# Duck hunters - You might be a Barney if...



## capn (Aug 11, 2005)

If you can't tell a mottled duck from a mallard hen, you might be a Barney.

If you still haven't done any scouting for opening day, you might be a Barney.

If you've never heard of Hunter's Choice, you might be a Barney.

If you've ever shot a cormorant thinking it was a duck or a goose, you might be a Barney.



Please add your own...


----------



## rab ag (May 19, 2005)

All your scouting is done reading Capn's posts on 4 different boards.....


----------



## waterspout (May 21, 2004)

rab ag said:


> All your scouting is done reading Capn's posts on 4 different boards.....


Him not on four,, him got the boot on one! bwwwahahahaha!

you ever tried to get teal tags,,, you are a Barney!


----------



## capn (Aug 11, 2005)

2 boards... don't exagerate!


----------



## troy merrill (May 21, 2004)

If you don't know that corn sinks but milo floats, you might be....


I didn't just type that did I?


----------



## deebo (May 22, 2004)

You bring a pintail hen to the checkstation thinking its a Gadwall 

(seen it happen)


----------



## Woodrow (Jun 17, 2004)

What is below a Barney? But I don't qualify for #4 at least.


----------



## triple f (Aug 23, 2005)

If you have more duck calls around your neck than Cabela's has in their catalog, and it _still_ sounds like someone guttin a live wildebeast whenever you put them to your lips...........

If you have ever passed out from lack of oxygen because you have been blowin your duck call for a solid 2 1/2 hours without takin a breath.........


----------



## capn (Aug 11, 2005)

If you've ever shown up to the check in or boat ramp on opening morning, and stopped someone and asked "Where's a good place to go huntin out here?"....


----------



## capn (Aug 11, 2005)

If you think blowin your duck call will attract ducks that you can't even see so you blow it during the whole hunt....


----------



## waterspout (May 21, 2004)

If you really think you have to use steal shot while hunting in Texas,,,, :wink:


----------



## RonE (Apr 10, 2006)

If you run out of shells before you get a limit of birds.
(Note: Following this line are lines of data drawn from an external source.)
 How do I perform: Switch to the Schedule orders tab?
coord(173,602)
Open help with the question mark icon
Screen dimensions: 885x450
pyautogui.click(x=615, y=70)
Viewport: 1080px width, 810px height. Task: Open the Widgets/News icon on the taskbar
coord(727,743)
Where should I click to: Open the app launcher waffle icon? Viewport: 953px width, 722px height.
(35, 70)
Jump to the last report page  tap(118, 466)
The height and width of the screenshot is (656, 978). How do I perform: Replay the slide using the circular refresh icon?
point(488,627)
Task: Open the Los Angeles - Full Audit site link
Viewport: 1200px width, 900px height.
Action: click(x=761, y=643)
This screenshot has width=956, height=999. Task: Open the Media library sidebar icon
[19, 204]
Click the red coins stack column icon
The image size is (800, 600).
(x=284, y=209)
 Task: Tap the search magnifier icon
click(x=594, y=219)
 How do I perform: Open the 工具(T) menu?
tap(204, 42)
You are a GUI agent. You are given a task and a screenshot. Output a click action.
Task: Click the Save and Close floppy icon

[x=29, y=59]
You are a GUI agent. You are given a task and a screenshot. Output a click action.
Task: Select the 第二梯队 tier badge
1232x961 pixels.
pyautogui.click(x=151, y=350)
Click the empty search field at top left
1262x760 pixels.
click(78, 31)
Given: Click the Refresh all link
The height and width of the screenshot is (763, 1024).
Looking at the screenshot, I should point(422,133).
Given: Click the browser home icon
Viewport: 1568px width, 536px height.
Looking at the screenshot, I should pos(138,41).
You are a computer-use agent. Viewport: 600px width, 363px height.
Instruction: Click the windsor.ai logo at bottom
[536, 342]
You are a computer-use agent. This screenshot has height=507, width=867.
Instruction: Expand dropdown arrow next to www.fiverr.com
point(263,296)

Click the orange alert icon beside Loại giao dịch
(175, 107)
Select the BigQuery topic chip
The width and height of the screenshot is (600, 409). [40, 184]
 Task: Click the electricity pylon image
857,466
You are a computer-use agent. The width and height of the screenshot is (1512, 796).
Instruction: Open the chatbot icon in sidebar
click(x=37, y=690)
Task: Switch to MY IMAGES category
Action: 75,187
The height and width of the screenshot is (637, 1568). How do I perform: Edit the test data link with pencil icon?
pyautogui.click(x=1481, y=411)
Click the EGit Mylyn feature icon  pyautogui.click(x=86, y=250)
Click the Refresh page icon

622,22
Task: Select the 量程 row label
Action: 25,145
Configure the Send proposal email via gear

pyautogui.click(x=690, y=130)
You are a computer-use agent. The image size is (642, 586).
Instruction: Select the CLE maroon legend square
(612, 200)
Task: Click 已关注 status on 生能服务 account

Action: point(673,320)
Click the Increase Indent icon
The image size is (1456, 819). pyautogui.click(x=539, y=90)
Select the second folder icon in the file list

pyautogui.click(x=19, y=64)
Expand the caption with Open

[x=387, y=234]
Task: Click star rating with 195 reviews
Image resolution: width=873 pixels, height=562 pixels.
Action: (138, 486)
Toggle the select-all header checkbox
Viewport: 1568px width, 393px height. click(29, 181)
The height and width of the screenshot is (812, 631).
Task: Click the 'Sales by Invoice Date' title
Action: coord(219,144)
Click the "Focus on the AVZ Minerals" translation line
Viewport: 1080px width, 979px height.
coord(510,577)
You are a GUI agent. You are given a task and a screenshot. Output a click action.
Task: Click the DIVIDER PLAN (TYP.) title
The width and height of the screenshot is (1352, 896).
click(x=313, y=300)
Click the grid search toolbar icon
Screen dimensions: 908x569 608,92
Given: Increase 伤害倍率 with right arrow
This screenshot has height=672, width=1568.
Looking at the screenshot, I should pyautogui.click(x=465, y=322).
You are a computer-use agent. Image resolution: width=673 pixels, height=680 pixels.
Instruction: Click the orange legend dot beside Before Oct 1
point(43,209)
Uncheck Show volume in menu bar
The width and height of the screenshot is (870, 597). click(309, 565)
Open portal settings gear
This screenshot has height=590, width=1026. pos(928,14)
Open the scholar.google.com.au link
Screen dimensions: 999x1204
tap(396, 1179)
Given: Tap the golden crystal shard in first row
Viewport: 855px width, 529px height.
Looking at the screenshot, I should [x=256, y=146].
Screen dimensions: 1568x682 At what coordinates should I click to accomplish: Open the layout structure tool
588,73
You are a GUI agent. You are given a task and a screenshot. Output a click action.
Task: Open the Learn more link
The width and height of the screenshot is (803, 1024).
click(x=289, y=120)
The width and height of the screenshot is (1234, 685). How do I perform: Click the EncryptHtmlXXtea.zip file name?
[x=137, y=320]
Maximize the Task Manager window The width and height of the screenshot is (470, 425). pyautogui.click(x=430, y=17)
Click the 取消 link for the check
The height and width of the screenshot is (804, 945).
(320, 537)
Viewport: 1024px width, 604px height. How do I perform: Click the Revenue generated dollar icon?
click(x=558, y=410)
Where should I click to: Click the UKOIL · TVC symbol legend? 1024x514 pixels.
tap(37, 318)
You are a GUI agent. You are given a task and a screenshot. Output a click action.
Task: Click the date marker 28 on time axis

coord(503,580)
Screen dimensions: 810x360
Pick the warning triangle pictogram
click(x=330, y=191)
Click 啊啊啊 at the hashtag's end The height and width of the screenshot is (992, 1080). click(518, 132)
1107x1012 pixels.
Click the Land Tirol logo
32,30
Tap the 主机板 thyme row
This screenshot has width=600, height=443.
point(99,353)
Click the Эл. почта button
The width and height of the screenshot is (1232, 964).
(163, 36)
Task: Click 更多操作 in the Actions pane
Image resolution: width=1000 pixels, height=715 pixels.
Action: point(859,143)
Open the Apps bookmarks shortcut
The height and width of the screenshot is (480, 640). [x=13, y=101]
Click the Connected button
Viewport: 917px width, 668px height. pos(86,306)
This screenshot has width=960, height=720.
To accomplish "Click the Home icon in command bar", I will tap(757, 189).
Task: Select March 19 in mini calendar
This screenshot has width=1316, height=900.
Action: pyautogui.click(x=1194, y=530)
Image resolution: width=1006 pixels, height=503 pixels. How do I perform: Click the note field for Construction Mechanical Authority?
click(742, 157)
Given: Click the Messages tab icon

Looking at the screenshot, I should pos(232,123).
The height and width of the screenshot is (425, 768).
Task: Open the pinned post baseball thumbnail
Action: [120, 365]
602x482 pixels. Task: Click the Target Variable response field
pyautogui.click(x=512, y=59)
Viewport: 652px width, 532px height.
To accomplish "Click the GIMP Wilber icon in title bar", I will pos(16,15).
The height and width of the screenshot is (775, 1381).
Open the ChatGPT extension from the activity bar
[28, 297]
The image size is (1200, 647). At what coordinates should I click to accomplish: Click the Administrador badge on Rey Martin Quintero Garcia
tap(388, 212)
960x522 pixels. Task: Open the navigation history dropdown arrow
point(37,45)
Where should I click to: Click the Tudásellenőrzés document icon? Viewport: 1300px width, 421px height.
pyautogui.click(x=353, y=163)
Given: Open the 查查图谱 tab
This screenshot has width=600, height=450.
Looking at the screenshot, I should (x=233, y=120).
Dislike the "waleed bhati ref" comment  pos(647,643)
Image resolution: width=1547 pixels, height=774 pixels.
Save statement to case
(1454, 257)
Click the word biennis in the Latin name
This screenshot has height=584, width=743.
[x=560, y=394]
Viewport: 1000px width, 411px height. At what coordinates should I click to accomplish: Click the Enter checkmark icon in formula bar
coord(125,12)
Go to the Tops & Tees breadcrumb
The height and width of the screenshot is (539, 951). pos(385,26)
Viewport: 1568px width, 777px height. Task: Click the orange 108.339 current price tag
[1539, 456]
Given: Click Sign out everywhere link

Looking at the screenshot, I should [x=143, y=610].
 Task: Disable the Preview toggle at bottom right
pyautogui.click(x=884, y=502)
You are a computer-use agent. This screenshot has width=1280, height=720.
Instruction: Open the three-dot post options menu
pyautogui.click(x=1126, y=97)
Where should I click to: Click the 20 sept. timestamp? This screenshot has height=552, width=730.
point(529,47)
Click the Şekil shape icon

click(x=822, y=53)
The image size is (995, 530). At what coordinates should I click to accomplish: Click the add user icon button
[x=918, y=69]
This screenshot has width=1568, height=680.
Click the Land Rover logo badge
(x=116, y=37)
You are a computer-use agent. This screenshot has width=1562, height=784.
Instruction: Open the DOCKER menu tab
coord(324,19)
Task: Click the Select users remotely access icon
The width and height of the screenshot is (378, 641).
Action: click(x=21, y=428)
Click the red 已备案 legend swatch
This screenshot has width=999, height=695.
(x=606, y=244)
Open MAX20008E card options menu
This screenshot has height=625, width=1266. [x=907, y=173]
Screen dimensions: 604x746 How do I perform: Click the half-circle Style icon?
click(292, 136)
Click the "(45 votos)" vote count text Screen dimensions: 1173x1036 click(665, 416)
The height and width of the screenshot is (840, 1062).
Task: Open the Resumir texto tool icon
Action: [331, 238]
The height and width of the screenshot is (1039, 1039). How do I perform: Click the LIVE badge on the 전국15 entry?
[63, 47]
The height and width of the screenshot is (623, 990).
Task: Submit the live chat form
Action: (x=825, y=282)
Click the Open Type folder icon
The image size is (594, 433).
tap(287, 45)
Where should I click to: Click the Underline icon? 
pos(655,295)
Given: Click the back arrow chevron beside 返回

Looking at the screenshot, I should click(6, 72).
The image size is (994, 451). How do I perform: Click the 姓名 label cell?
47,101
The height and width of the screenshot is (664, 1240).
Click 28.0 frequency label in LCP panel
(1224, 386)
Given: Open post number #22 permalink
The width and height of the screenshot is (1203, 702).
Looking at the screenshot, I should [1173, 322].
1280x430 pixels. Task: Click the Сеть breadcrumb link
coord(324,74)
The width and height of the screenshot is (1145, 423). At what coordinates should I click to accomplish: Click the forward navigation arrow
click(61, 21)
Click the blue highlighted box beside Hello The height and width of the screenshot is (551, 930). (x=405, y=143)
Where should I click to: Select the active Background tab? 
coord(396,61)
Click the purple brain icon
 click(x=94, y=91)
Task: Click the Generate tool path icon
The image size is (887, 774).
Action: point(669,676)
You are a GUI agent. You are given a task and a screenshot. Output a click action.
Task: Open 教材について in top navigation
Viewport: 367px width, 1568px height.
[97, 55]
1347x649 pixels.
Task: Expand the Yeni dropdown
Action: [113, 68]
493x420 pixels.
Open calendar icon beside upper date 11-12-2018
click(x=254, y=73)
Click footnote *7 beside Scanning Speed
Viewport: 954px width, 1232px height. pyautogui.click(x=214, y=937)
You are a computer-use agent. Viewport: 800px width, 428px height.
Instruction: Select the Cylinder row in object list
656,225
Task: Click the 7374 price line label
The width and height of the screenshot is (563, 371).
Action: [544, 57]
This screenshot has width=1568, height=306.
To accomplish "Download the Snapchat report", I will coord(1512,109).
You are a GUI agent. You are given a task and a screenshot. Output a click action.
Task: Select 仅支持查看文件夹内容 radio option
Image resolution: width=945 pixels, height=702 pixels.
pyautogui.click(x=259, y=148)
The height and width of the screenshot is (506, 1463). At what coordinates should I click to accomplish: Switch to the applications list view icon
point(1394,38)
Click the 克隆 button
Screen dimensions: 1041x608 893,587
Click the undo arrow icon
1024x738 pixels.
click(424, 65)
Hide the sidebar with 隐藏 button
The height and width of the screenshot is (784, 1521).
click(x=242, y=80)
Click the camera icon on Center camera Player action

If you show up without enough shells and expect me to give you some (I will but you will hear about it Barney)


----------



## TXPalerider (May 21, 2004)

capn said:


> If you can't tell a mottled duck from a mallard hen, you might be a Barney.
> 
> If you still haven't done any scouting for opening day, you might be a Barney.
> 
> ...


Looking forward to hunting together this year, Capn.

Sincerely,
Barney :rotfl:
(note: 3&4 don't apply to me)


----------



## capn (Aug 11, 2005)

LOL - 

If "it flies it dies," you might be a Barney.


----------



## waterspout (May 21, 2004)

If you lay into a call with a "come on back" when they're fixing to decoy,,,,,,,,,,,


----------



## boat_money (May 21, 2004)

troy merrill said:


> If you don't know that corn sinks but milo floats, you might be..../QUOTE]
> 
> if you don't' know that said bait can easily be seen from a low flying plane carrying a GW with binoculars...
> 
> and don't forget the special tpwd permits you can get to shoot an extra duck if and only if it's over 5 years old


----------



## waterspout (May 21, 2004)

If you set up your decoys on the south end of the pond/lake with a north wind ,,,,,,,


----------



## capn (Aug 11, 2005)

If you park your 4 wheeler in the ditch and then sit on it to hunt from.... LOL!


----------



## waterspout (May 21, 2004)

capn said:


> If you park your 4 wheeler in the ditch and then sit on it to hunt from.... LOL!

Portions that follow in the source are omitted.